Saved entries
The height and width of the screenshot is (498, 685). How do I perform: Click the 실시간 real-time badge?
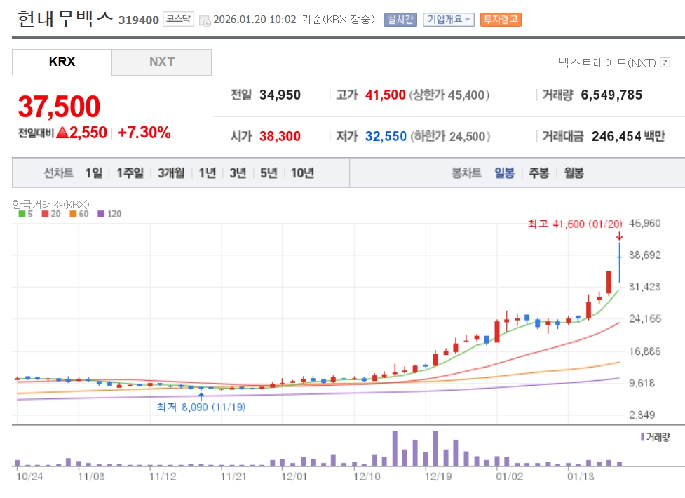pos(400,19)
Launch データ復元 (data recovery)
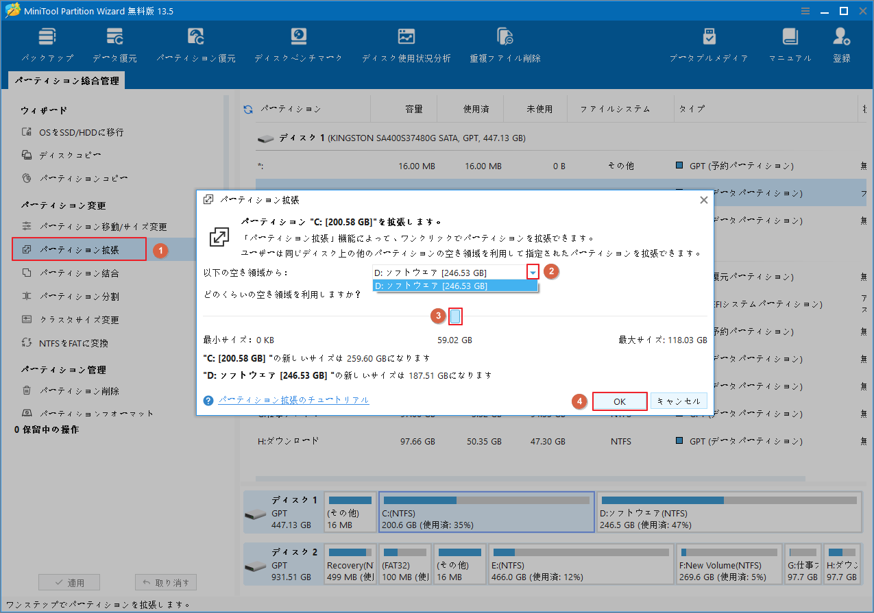874x613 pixels. click(114, 43)
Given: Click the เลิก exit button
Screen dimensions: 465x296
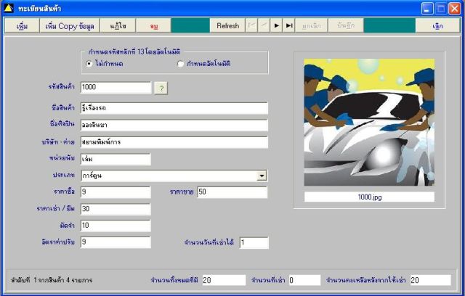Looking at the screenshot, I should tap(437, 25).
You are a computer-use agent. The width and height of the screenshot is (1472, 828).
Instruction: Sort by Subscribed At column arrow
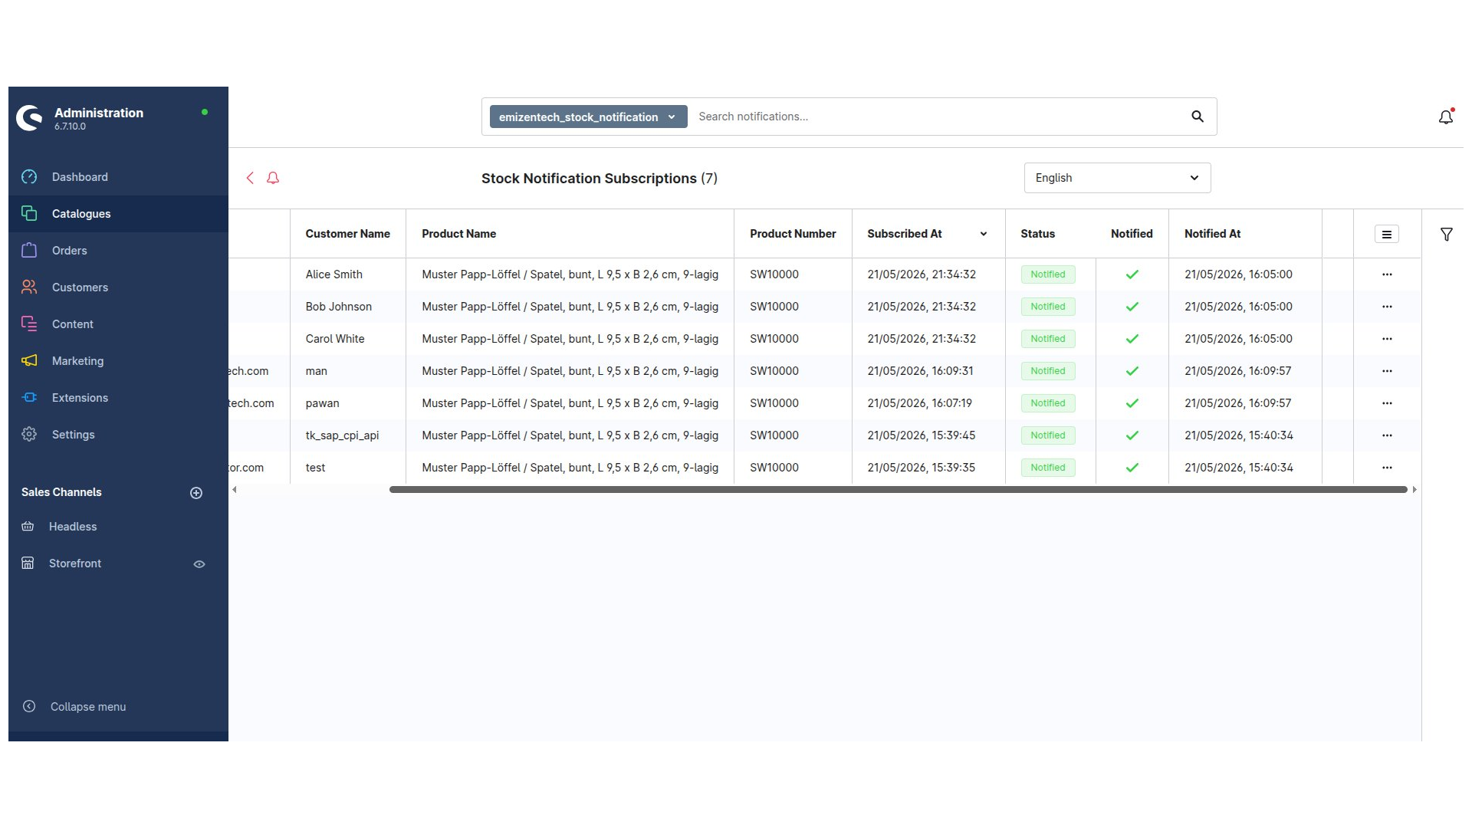click(984, 234)
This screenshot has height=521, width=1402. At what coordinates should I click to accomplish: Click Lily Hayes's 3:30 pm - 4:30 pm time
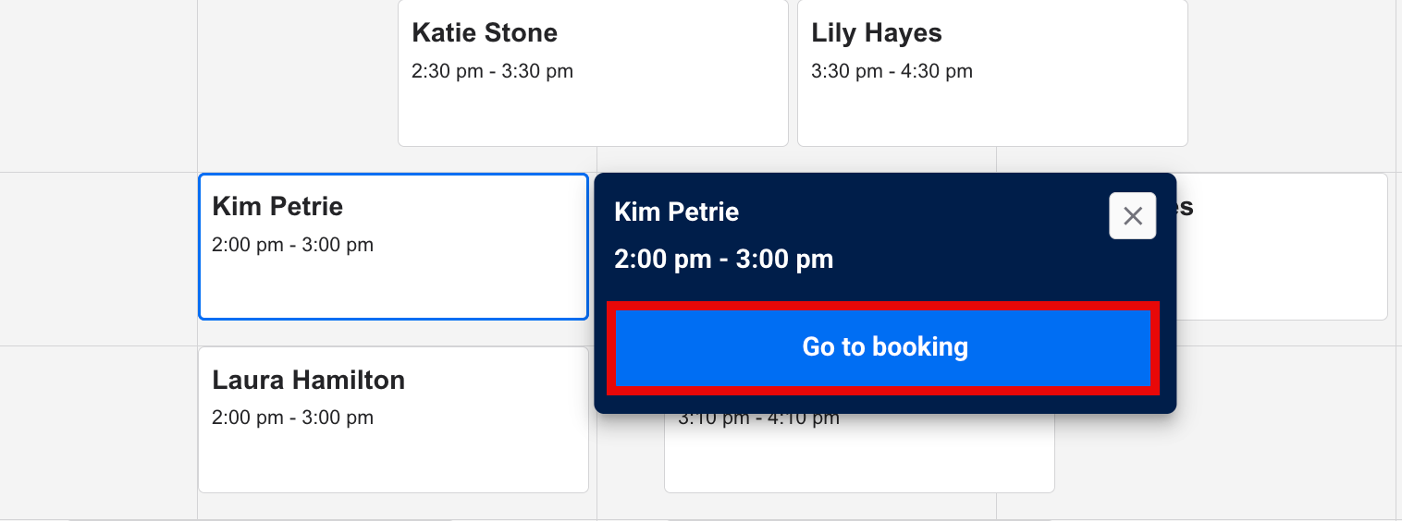[892, 71]
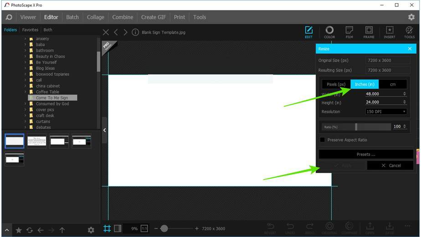The height and width of the screenshot is (237, 421).
Task: Switch units to cm
Action: pos(392,84)
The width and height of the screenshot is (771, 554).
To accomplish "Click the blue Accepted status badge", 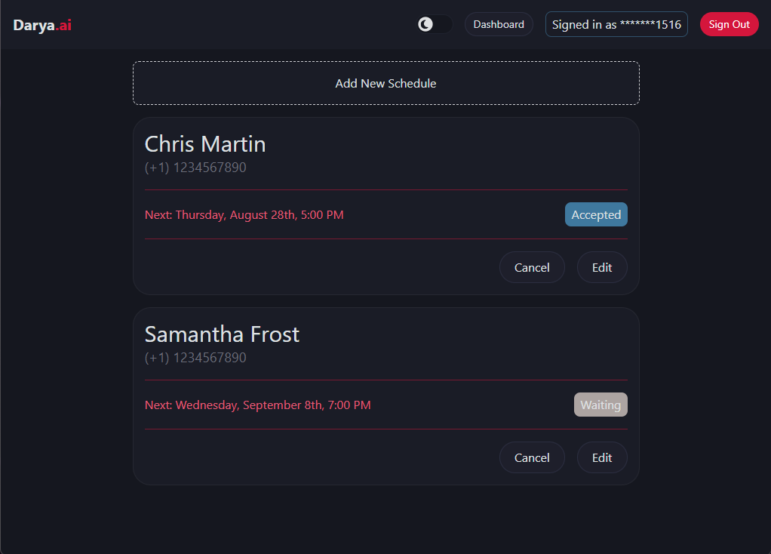I will 596,214.
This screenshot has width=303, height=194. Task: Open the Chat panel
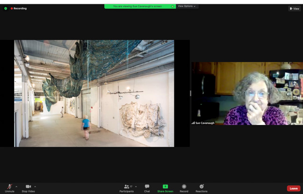tap(147, 187)

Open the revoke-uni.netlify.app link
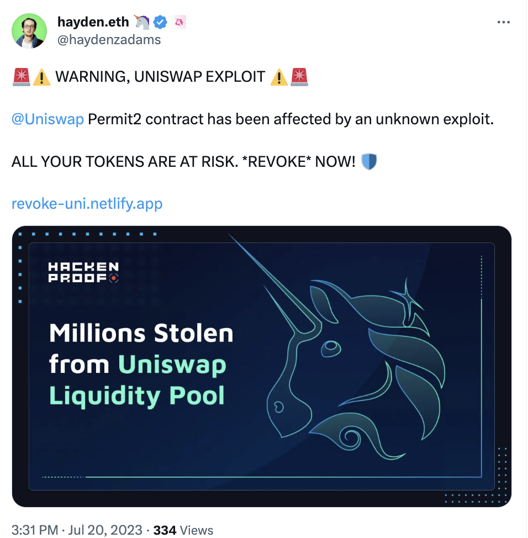click(87, 204)
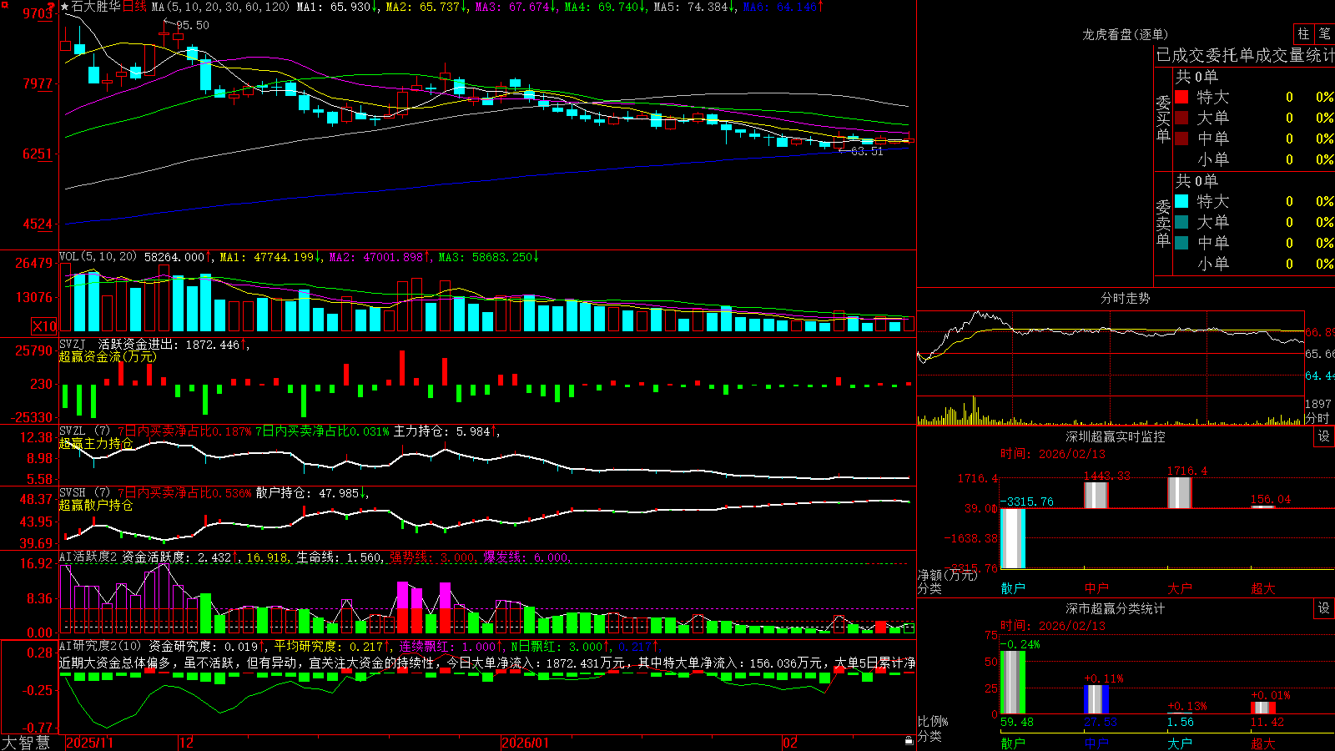Click the 2026/01 marker on the date axis

point(526,743)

(Description of the task): Look above for the line with "Instruction: Sort by" and the line with "The width and height of the screenshot is (771, 554).", then copy exactly the lines from the first through the second, both kept, with no pictures.

(Your solution):
Instruction: Sort by Subscribed At column arrow
click(984, 234)
This screenshot has height=521, width=1402. At what coordinates should I click to accomplish: Click Lily Hayes's 3:30 pm - 4:30 pm time
[892, 71]
The height and width of the screenshot is (237, 421).
Task: Switch units to cm
Action: pos(392,84)
The width and height of the screenshot is (771, 554).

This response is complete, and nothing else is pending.